_The problem_.
Put the records below, from their start through the line containing "Cursor is located at coordinates (1687, 195).", inclusive, into a two-column CSV with the headers instruction and response. Give one row per record, quote each field, replace any line breaks with spaces, and leave the pictures out.

====

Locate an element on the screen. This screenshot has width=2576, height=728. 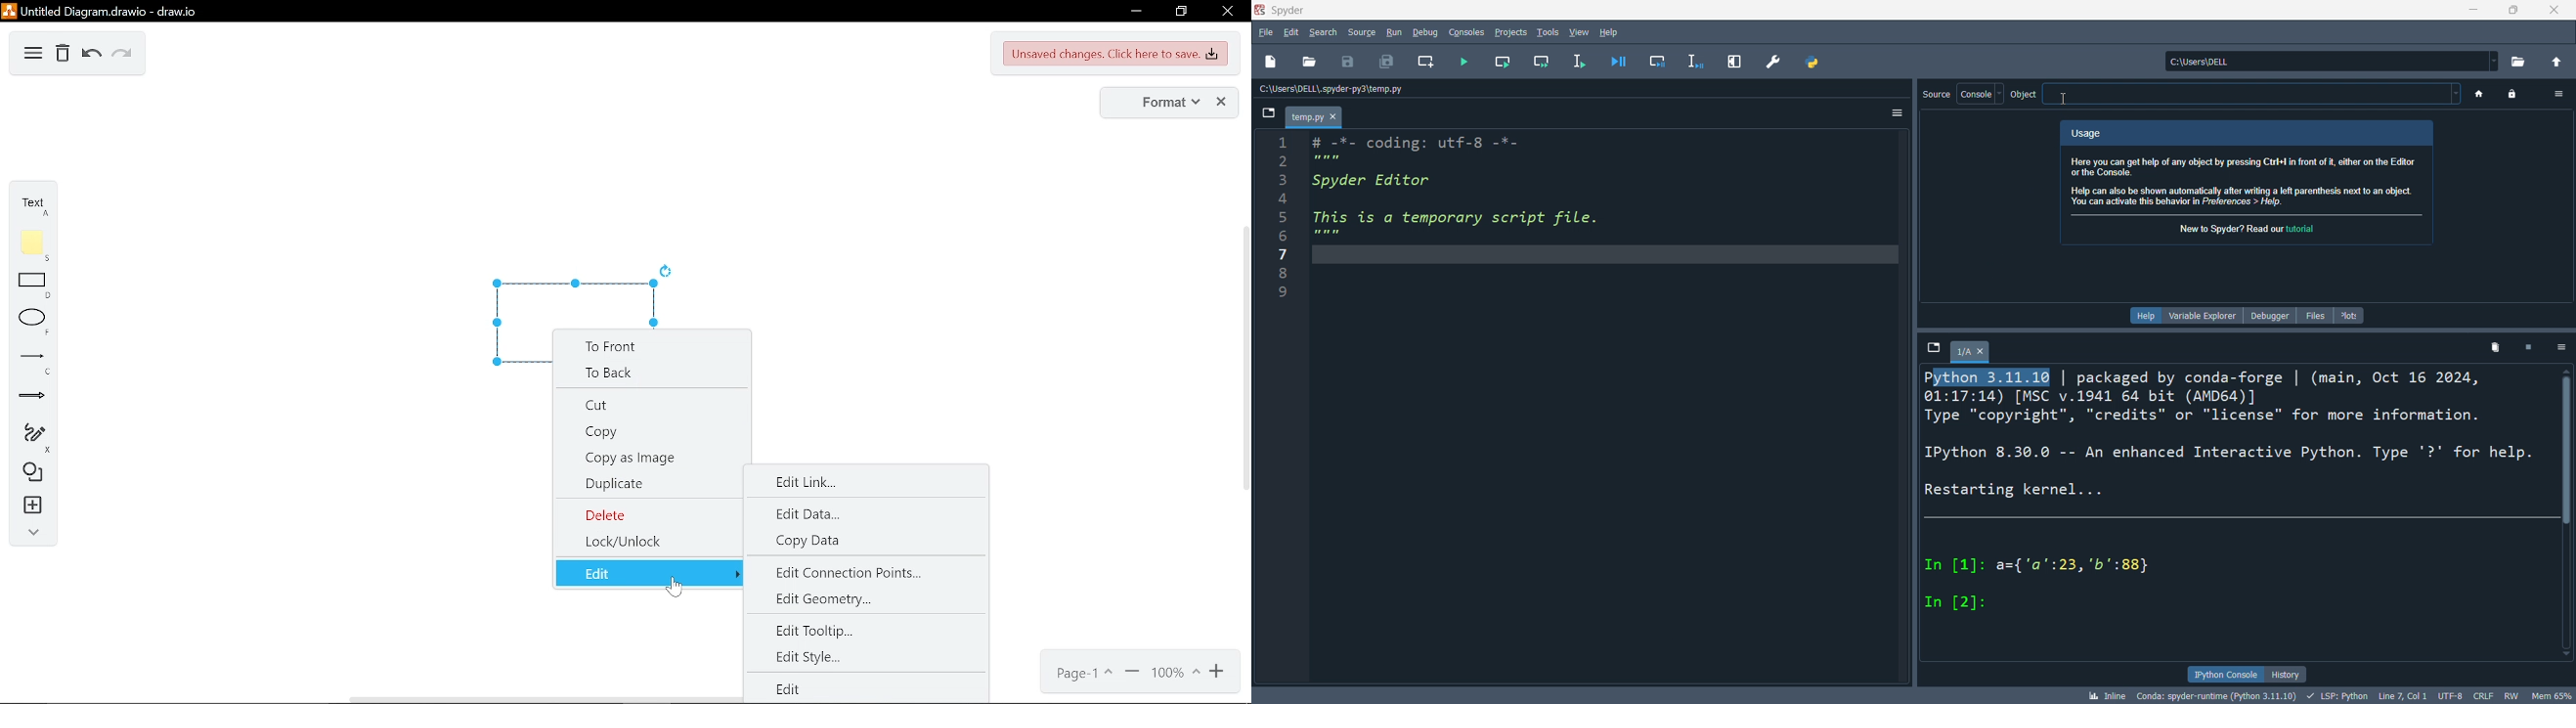
arrows is located at coordinates (33, 398).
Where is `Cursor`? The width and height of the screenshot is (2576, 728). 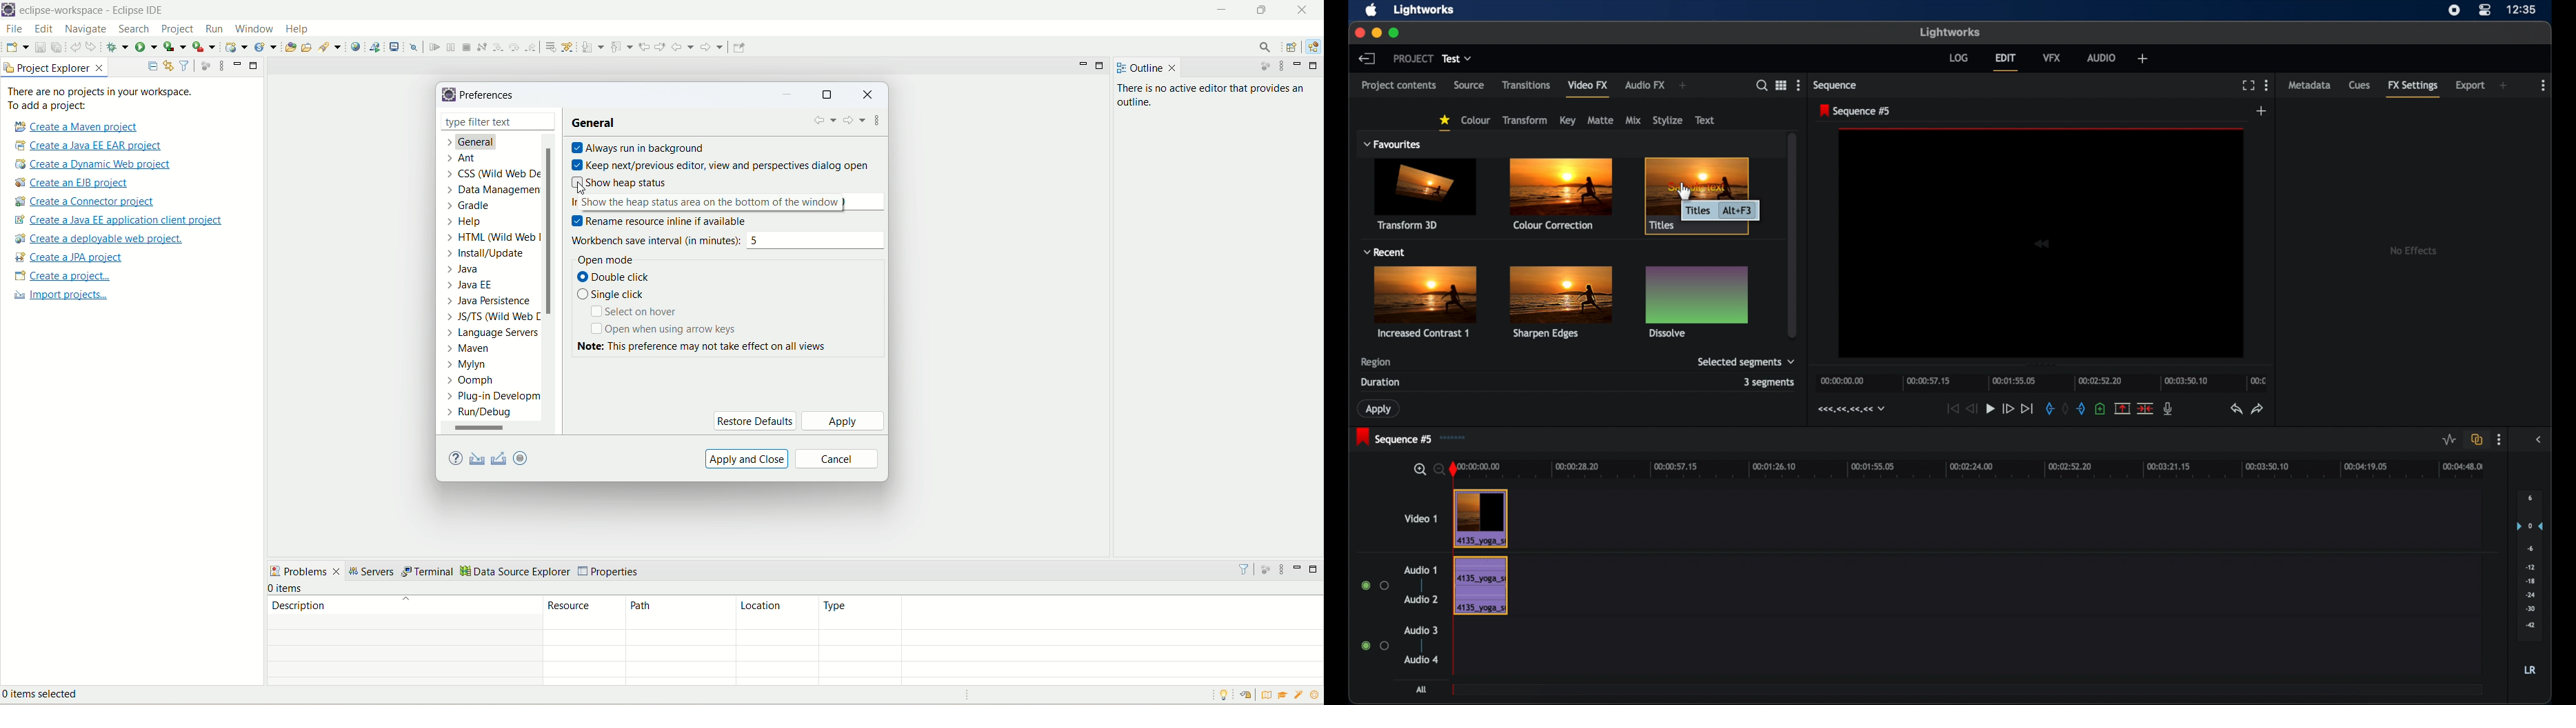
Cursor is located at coordinates (1687, 195).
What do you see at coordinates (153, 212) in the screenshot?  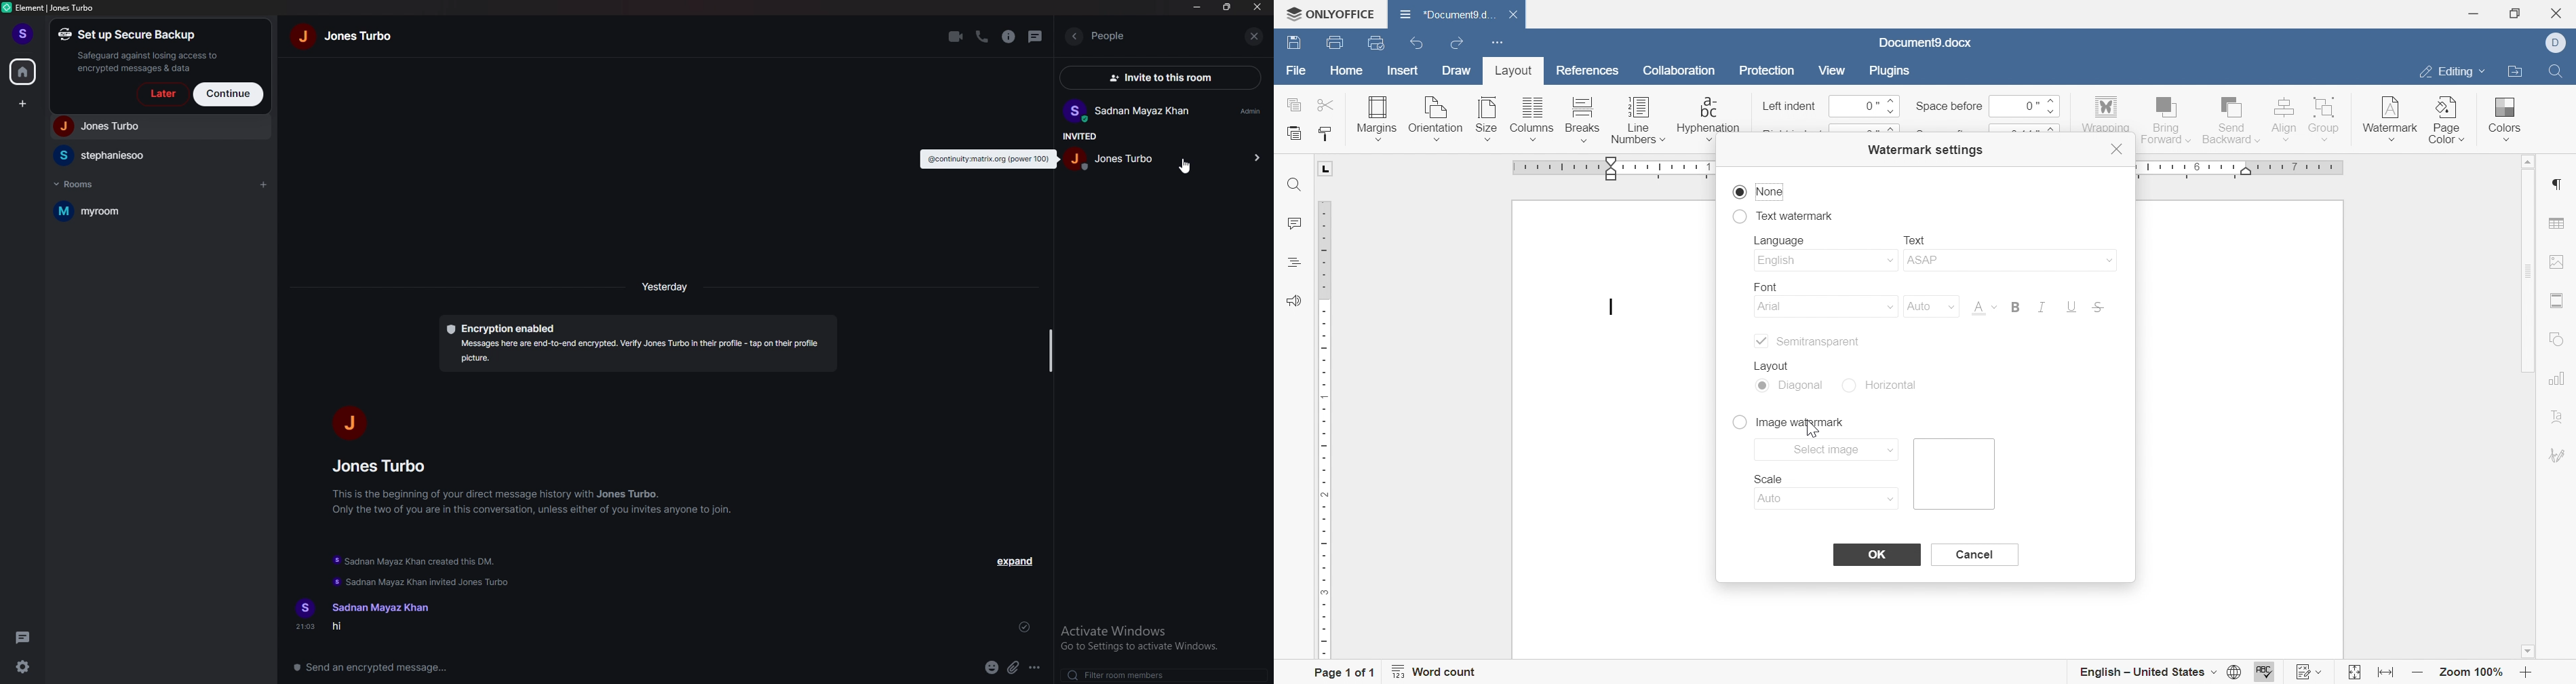 I see `room` at bounding box center [153, 212].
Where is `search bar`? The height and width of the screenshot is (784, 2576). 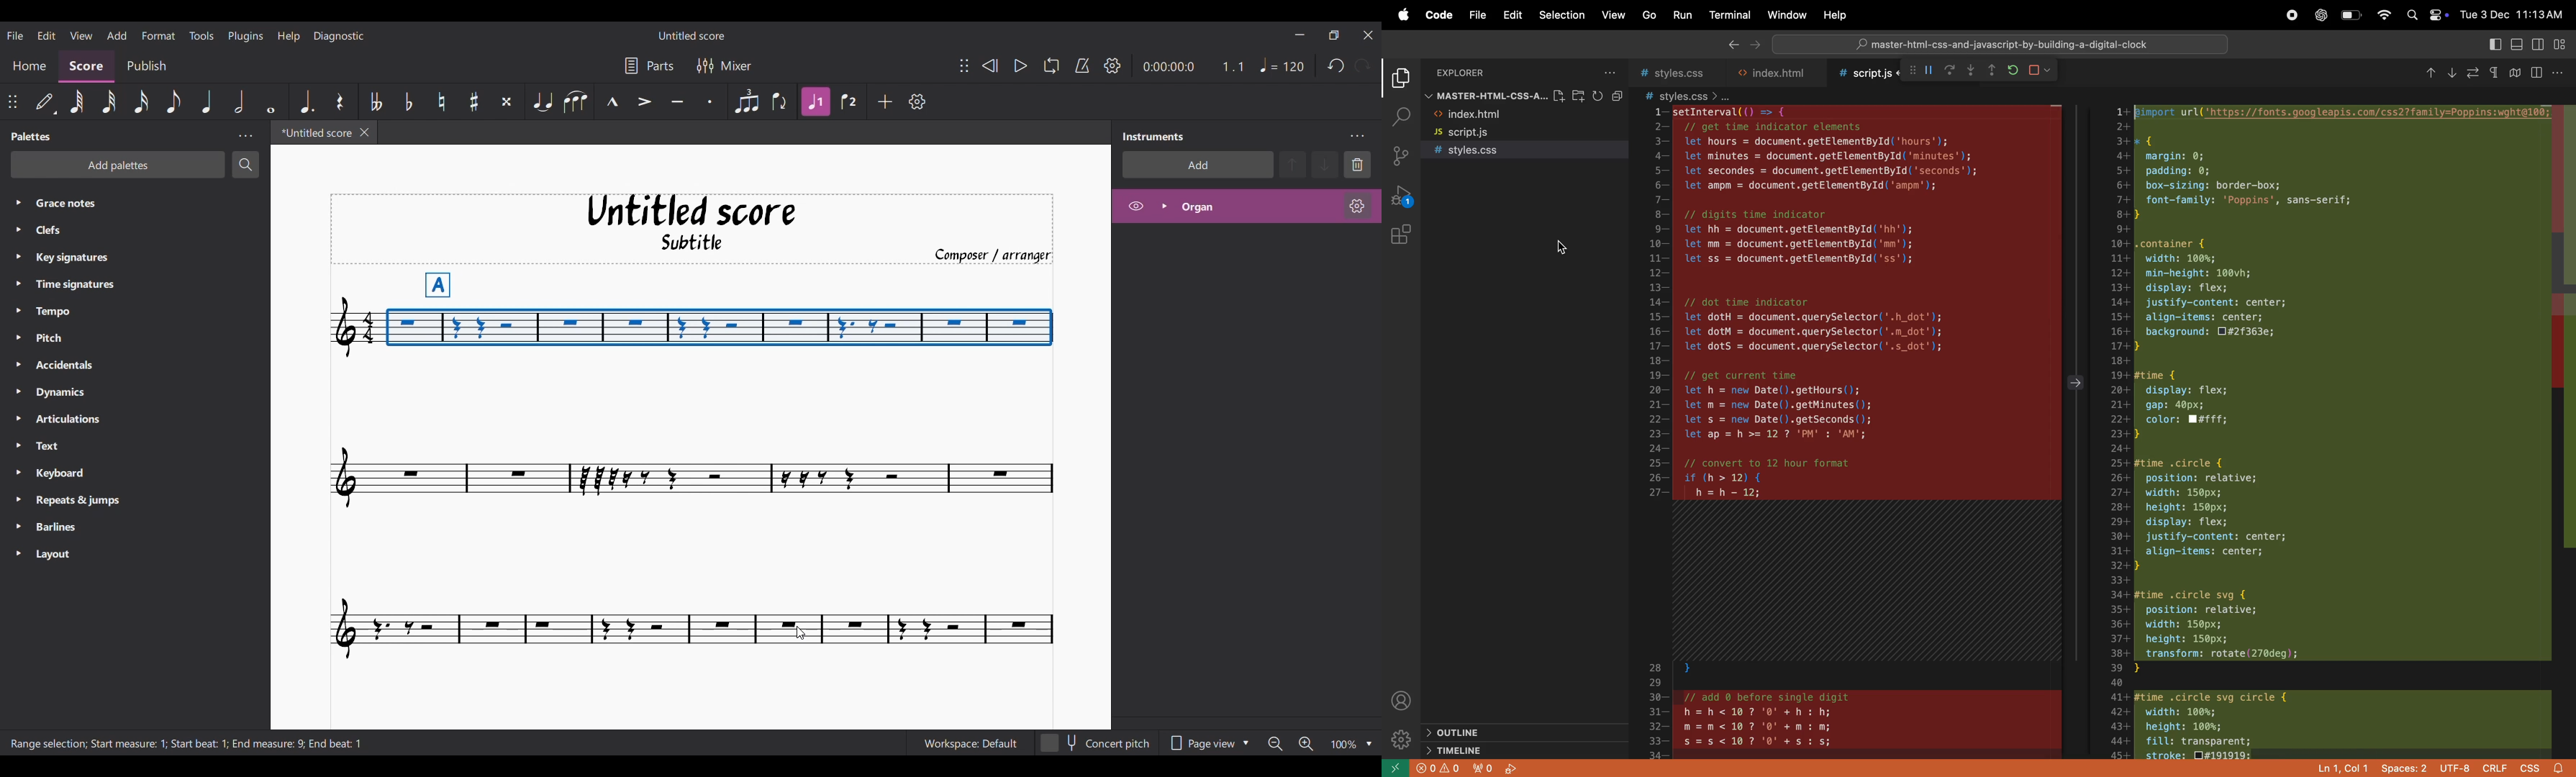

====

_Solution_.
instruction,response
"Locate an element on the screen. This screenshot has width=2576, height=728.","arrows is located at coordinates (33, 398)."
"Where is `Cursor`? The width and height of the screenshot is (2576, 728).","Cursor is located at coordinates (1687, 195)."